(Bloomberg) — Bulls will retain the upper hand in emerging markets in 2018, but some assets could be in for a reality check.
Bonds and equities in developing countries will continue to streak ahead, outpacing their developed-nation peers into next year, according to a Bloomberg survey of 20 investors, traders and strategists. Currencies, however, may struggle to stay in front. The survey was conducted Dec. 5-14.
And while the Federal Reserve’s actions will remain key in determining the fate of what has been the strongest equity rally for emerging-market stocks in eight years, geopolitical risks will be less of a focus as investors zero in on Donald Trump and the outlook for the world’s second-largest economy: China.
“The environment for emerging markets was great in 2017 with the Goldilocks factors of economic growth and low inflation in industrialized countries,” said Hideo Shimomura, chief fund manager in Tokyo at Mitsubishi UFJ Kokusai Asset Management Co., which oversees the equivalent of $114 billion. “The EM rally we saw this year will probably extend into 2018, but after a period of strong growth and low inflation, some adjustment will be inevitable.”
Investor darlings in 2017 thanks to their high yields and buoyant growth prospects, emerging markets have weathered Trump’s protectionist rhetoric and a swathe of geopolitical brush fires — from the Middle East to the Korean peninsula.

Item position entries

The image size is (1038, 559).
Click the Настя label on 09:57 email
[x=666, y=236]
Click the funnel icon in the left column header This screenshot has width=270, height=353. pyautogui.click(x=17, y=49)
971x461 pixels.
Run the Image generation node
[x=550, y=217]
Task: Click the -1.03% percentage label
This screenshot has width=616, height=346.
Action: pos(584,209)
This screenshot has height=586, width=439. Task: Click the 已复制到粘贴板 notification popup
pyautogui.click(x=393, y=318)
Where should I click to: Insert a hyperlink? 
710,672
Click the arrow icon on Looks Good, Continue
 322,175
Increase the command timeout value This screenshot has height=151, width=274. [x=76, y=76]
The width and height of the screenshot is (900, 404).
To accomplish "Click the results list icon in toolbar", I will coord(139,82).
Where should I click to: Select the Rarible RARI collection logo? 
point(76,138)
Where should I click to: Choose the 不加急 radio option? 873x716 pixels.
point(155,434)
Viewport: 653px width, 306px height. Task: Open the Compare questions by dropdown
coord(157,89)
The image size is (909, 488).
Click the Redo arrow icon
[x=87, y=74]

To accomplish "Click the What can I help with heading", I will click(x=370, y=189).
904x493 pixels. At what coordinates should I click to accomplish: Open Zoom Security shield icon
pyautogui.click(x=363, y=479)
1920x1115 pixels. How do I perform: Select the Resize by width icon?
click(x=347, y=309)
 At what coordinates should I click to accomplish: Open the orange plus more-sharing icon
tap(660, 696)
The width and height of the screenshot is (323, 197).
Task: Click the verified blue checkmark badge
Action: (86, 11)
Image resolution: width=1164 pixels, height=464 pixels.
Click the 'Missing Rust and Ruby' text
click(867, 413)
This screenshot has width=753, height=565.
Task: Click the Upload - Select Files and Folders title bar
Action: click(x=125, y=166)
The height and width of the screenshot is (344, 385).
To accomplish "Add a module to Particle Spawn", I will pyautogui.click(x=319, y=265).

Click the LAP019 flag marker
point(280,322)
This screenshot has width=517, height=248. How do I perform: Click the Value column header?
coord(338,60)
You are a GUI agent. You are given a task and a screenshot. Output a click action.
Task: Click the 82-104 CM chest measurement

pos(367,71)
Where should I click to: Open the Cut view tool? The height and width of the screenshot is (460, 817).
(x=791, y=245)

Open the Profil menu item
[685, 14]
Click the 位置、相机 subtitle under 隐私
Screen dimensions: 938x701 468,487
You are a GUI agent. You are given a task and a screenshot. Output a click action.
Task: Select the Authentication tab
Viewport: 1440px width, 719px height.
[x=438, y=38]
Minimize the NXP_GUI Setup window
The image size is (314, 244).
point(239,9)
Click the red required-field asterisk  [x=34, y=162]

Exercise instructions:
1. Rewrite the records from their start through the line containing "coord(338,60)", putting "token logo" in place of "collection logo" and changing nothing else.
2. Write the next part of the article on the 2018 emerging-markets outlook, starting after its last sentence.

Responses to the exercise:
1.
The image size is (1038, 559).
Click the Настя label on 09:57 email
[x=666, y=236]
Click the funnel icon in the left column header This screenshot has width=270, height=353. pyautogui.click(x=17, y=49)
971x461 pixels.
Run the Image generation node
[x=550, y=217]
Task: Click the -1.03% percentage label
This screenshot has width=616, height=346.
Action: pos(584,209)
This screenshot has height=586, width=439. Task: Click the 已复制到粘贴板 notification popup
pyautogui.click(x=393, y=318)
Where should I click to: Insert a hyperlink? 
710,672
Click the arrow icon on Looks Good, Continue
 322,175
Increase the command timeout value This screenshot has height=151, width=274. [x=76, y=76]
The width and height of the screenshot is (900, 404).
To accomplish "Click the results list icon in toolbar", I will coord(139,82).
Where should I click to: Select the Rarible RARI token logo? 
point(76,138)
Where should I click to: Choose the 不加急 radio option? 873x716 pixels.
point(155,434)
Viewport: 653px width, 306px height. Task: Open the Compare questions by dropdown
coord(157,89)
The image size is (909, 488).
Click the Redo arrow icon
[x=87, y=74]

To accomplish "Click the What can I help with heading", I will click(x=370, y=189).
904x493 pixels. At what coordinates should I click to accomplish: Open Zoom Security shield icon
pyautogui.click(x=363, y=479)
1920x1115 pixels. How do I perform: Select the Resize by width icon?
click(x=347, y=309)
 At what coordinates should I click to accomplish: Open the orange plus more-sharing icon
tap(660, 696)
The width and height of the screenshot is (323, 197).
Task: Click the verified blue checkmark badge
Action: (86, 11)
Image resolution: width=1164 pixels, height=464 pixels.
Click the 'Missing Rust and Ruby' text
click(867, 413)
This screenshot has width=753, height=565.
Task: Click the Upload - Select Files and Folders title bar
Action: click(x=125, y=166)
The height and width of the screenshot is (344, 385).
To accomplish "Add a module to Particle Spawn", I will pyautogui.click(x=319, y=265).

Click the LAP019 flag marker
point(280,322)
This screenshot has width=517, height=248. How do I perform: Click the Value column header?
coord(338,60)

2.
But while stocks and currencies in developing nations are on track for their best year since 2009, investors may become more selective in 2018 as headwinds like Fed tightening weaken the appeal of emerging markets.
Consistent with a survey in October, market watchers continue to see the Fed and President Trump’s policy moves to be key for developing-country assets in the new year.
What happens with China — where authorities are waging a battle against debt and President Xi Jinping is cementing his power — has edged up in the rankings.
Check out the October survey results here.
Going forward, Mexico’s peso and bond market as well as Brazilian equities are among the most-favored emerging-market assets, while Turkey’s lira and stocks ranked low given the country’s persistent political uncertainty.
The lira, on track to become one of the worst emerging-market currency performers this year, will remain in the doldrums in 2018. The currency plunged to a record low as President Recep Tayyip Erdogan criticized the central bank in November, saying it was on the “wrong path” in tackling soaring inflation.
But in general, the stars will continue to align from a macroeconomic perspective, with global growth expected to be steady and inflation subdued, said Colin Harte, a London-based fund manager and strategist for multi-asset solutions at BNP Paribas (PA:) Asset Management, which oversaw the equivalent of $673 billion at the end of September.
“This Goldilocks environment will be one where central banks will continue to pursue accommodative monetary policy and follow their existing reaction functions,” he said.
Survey respondents were also asked about the inflation and general economic outlooks for 11 developing nations.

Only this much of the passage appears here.